Kamis, 10 Februari 2011

Selamat Hari Pers Ke 65

Media atau Pers pada masa kini tidak lagi sekedar menyampaikan berita. Media telah bertransformasi menjadi pelindung sekaligus pengebiri demokrasi itu sendiri. Tidak dapat disangkal, media kini dipersimpangan jalan. Pertarungan media dengan dirinya sendiri memberikan implikasi kepada terjadinya subjektifitas konten dan isi berita yang disampaikan. Kemandirian dan indepensi media kini diuji. Media dapat menjadi pedang bermata dua karena dalam praktiknya, media telah dijadikan “media” oleh rente kekuasaan. Rente yang kadang hanya mementingkan kepentingan kelompoknya. 

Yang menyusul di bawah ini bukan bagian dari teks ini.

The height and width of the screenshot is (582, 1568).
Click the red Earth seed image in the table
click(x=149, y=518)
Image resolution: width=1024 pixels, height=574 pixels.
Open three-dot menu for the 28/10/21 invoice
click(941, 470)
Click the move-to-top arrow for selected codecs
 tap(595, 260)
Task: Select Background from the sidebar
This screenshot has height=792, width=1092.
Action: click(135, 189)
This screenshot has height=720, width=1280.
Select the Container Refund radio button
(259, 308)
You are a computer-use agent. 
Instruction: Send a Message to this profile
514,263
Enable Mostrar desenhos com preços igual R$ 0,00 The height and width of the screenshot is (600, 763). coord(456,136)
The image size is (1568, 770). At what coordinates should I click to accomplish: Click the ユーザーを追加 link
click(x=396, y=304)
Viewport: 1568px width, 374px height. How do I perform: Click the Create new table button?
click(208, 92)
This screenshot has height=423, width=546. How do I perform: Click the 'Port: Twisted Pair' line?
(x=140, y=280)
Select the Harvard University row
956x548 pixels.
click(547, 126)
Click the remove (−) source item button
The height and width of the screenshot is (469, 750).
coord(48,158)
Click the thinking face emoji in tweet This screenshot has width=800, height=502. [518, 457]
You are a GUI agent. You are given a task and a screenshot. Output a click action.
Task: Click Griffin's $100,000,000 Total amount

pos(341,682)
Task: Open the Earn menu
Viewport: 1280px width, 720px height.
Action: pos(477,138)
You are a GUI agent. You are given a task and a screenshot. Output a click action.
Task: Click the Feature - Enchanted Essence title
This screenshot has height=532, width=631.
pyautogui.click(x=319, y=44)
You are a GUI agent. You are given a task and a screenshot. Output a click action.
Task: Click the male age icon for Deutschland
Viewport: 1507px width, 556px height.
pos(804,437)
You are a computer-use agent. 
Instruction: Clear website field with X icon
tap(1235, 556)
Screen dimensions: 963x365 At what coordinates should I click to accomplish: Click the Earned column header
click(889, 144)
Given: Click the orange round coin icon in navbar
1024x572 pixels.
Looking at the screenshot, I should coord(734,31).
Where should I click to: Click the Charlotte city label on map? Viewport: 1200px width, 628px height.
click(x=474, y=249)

Dua bulan terakhir ini media memainkan peran signifikan dalam mewacanakan demokrasi di Timur tengah. Media pula yang menggulingkan para tirani pengecut yang berlindung pada kekuatan militer dan kekuasaan absolute. Di tanah air, media pasca pergerakan reformasi menemukan fungsinya sebagai penyalur aspirasi rakyat. Sepanjang perjalanan satu dasawarsa terakhir ini, media telah memberikan pengaruh bagi proses berdemokrasi di Indonesia. Media turut berperan serta dalam fase pertama bangsa ini mengenal demokrasi. Walau menurut pendapat penulis, proses berdemokrasi di negeri ini kadung gagal dan kelewat mahal, media memiliki ruang sendiri untuk berperan meminimalisir kegagalan itu. 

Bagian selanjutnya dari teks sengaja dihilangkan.